2)第二次硅胶柱层析分离:装柱方法同上。将合并的含有效成分的部分与硅胶混合,置于通风橱中,常温下风干,进行干法上样,选择合适苯/丙酮体积比为流动相进行洗脱,每5分钟收集一次样品,对各管进行检测,合并含安卓奎诺尔的洗脱液进行浓缩。
1.3.4硅胶层析得到物质的鉴定将上述经两次硅胶层析得到的物质进行质谱、核磁检测。
2.1安卓奎诺尔的提取实验
2.1.1提取溶剂对安卓奎诺尔提取率的影响在不同的提取溶剂条件下,安卓奎诺尔的提取率明显不同,乙醚对安卓奎诺尔的提取效果最好,提取率达到81.42%,95%乙醇次之,提取率为81.13%。极性最小的正己烷提取效果最差,提取率仅有30.01%。乙醚对安卓奎诺尔的提取效果虽然稍高于95%乙醇,但是95%乙醇的危险性要远低于乙醚。因此,选用95%乙醇作为提取樟芝发酵样品中活性产物安卓奎诺尔的有机溶剂。
2.1.2料液比对安卓奎诺尔提取率的影响不同的料液比对安卓奎诺尔的提取率有着较为明显的影响。随着料液比的增大,安卓奎诺尔的提取率逐渐增加;当料液比达到1∶20(g/mL)时,安卓奎诺尔的提取率最大,约为95.15%;料液比超过1∶20(g/mL)时安卓奎诺尔的提取率几乎不再发生变化。所以选择料液比为1∶20(g/mL)作为提取安卓奎诺尔的最适料液比。
2.1.3提取时间对安卓奎诺尔提取率的影响樟芝发酵产物粉末的颗粒度比较小,物料与提取溶剂的接触面积大,因此90 min内安卓奎诺尔提取率基本趋于稳定。在前90分钟内,随着提取时间的延长,安卓奎诺尔提取率也显著上升,90 min时安卓奎诺尔的提取率为95.16%。但当提取时间超过90 min后,安卓奎诺尔提取率几乎不再发生变化,因此选择提取时间为90 min。

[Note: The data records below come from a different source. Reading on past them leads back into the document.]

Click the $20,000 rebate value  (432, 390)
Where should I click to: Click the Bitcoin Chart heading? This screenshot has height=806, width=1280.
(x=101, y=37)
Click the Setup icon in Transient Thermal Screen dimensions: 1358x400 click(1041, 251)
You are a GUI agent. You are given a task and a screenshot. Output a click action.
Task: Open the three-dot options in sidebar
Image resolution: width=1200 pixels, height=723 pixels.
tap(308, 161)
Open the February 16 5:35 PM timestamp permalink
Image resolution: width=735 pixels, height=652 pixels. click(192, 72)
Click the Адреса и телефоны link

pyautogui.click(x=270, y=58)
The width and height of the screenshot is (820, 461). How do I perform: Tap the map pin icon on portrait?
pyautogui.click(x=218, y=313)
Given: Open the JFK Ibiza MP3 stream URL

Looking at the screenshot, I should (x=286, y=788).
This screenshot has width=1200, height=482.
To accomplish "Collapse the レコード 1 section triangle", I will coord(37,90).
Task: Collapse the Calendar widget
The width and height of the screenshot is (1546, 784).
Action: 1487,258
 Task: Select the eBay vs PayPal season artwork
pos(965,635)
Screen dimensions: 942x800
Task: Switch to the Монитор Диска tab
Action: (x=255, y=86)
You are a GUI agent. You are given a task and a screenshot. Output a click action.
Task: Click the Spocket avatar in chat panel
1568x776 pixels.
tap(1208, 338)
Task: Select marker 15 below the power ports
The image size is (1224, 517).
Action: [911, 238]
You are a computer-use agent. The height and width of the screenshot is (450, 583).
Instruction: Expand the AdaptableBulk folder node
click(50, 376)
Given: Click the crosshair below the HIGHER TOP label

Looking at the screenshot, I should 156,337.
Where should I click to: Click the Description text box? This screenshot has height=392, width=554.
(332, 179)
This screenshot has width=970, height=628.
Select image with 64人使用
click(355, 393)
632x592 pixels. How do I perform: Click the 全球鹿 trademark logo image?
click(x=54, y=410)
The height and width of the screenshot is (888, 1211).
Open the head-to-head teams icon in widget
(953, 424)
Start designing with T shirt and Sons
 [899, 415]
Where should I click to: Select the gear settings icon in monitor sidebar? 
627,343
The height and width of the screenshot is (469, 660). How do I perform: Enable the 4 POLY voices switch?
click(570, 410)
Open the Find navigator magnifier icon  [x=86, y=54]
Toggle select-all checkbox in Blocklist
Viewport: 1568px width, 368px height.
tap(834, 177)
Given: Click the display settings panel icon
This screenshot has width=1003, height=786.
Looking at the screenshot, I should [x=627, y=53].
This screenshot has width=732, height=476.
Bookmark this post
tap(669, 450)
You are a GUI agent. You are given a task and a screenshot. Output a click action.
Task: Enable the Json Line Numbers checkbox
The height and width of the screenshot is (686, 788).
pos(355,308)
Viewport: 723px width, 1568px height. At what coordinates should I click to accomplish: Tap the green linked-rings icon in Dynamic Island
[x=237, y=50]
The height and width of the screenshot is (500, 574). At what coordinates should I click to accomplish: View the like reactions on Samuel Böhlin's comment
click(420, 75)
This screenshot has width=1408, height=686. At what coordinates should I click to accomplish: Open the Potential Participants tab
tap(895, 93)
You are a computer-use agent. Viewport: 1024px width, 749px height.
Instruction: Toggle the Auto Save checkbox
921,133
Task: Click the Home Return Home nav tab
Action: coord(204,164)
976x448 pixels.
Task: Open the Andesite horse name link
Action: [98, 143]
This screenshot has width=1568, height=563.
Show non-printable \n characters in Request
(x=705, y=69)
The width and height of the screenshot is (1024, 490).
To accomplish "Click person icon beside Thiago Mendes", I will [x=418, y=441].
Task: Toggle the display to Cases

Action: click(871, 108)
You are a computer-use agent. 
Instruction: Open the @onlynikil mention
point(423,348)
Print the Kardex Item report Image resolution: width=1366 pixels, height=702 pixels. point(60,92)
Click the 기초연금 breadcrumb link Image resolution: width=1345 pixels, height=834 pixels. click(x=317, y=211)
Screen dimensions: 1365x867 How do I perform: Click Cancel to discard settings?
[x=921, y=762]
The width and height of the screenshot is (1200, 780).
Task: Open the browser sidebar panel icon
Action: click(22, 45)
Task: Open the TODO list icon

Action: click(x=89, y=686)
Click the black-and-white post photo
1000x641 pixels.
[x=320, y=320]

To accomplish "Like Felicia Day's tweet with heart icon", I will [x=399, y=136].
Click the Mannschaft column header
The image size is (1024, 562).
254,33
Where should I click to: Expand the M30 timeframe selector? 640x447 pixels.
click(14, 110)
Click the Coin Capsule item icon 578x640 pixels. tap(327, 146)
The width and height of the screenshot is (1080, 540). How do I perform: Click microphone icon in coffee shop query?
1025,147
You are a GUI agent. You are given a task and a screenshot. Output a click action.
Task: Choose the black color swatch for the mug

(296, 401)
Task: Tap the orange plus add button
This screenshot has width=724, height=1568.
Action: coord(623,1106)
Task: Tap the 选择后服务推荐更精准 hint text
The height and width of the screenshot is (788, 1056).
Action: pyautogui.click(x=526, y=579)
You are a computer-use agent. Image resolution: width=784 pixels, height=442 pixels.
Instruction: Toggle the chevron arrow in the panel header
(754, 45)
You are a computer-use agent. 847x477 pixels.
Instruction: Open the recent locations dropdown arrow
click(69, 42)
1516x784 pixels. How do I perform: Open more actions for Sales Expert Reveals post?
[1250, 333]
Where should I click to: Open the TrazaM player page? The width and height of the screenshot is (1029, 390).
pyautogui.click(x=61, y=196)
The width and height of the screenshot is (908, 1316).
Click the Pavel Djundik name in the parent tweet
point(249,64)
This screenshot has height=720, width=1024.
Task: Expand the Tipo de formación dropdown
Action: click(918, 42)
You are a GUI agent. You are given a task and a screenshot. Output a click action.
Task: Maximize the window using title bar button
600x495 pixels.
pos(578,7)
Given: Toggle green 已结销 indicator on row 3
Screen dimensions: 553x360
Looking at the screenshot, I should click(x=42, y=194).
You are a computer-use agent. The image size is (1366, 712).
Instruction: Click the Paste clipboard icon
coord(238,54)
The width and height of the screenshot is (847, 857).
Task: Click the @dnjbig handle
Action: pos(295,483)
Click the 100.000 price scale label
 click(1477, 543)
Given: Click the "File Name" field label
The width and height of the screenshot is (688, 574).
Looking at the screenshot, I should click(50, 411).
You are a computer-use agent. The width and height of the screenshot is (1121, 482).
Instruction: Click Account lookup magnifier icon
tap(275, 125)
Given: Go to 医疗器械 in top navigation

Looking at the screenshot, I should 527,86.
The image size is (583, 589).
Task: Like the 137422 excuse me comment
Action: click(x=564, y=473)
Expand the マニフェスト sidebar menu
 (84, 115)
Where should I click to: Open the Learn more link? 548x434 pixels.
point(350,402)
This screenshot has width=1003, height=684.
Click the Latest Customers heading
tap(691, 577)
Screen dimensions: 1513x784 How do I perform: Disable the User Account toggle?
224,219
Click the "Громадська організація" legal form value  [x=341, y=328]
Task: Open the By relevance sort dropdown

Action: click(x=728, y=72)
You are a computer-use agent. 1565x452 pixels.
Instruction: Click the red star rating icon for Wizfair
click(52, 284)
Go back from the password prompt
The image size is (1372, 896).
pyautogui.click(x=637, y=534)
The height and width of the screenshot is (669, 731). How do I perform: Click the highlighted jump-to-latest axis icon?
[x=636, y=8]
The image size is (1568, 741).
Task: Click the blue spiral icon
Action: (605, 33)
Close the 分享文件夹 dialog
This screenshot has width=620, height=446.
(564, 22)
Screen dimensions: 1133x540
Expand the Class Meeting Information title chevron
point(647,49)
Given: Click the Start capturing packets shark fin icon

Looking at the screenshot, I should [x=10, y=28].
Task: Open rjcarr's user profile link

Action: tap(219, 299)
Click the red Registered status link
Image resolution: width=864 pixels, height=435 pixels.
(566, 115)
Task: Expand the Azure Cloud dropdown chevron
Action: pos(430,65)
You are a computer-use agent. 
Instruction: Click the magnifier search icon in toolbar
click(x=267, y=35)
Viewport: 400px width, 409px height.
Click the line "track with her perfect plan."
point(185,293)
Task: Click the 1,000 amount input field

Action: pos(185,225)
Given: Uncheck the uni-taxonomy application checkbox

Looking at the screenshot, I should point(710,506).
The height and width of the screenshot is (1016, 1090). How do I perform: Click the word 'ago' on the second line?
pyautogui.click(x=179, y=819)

2.1.4提取温度对安卓奎诺尔提取率的影响随着提取温度的上升,安卓奎诺尔的提取率也随之显著上升,35℃时安卓奎诺尔提取率达到最高为95.13%,但在温度超过35℃后,安卓奎诺尔的提取率几乎不再发生变化,因此选择提取的温度为35℃。
2.1.5响应面法优化樟芝固态发酵粉末中安卓奎诺尔提取条件
1)由Box-Behnken Design实验:实验结果见表2。
表2 Box-Behnken设计方案及响应值Table 2 Box-Behnken experimental design and corresponding experimental polysaccharide yields
2)数学模型的建立:按照Design Expert8.05软件中的Box-Behnken Design模型对试验获得的安卓奎诺尔提取率响应值进行回归,建立二次回归模型。得到的回归方程为:
Y=95.18+6.91A+1.93B+2.00C+1.54AB-1.84AC+0.88BC-6.20A2-3.40B-1.18C2
对回归方程进行检验,相关系数R2=0.993 9,P<0.000 1,表明回归模型显著,拟合程度好,有实际应用价值。对回归方程系数进行显著性检验见表3。表明料液比A、料液比二次项A2及提取温度二次项B2对樟芝发酵产物粉末中安卓奎诺尔提取率有极度显著影响;提取温度B、提取时间C、料液比和提取温度的交互项AB、料液比和提取时间的交互项AC对樟芝发酵产物粉末中安卓奎诺尔提取率的影响高度显著;提取时间的二次项C2对樟芝发酵产物粉末提取液中安卓奎诺尔提取率有显著影响;其他变量的影响均不显著(P>0.05)。一次系数估计值A= 6.91、B=1.93、C=2.00,可知因素的主效应关系为料液比>提取时间>提取温度。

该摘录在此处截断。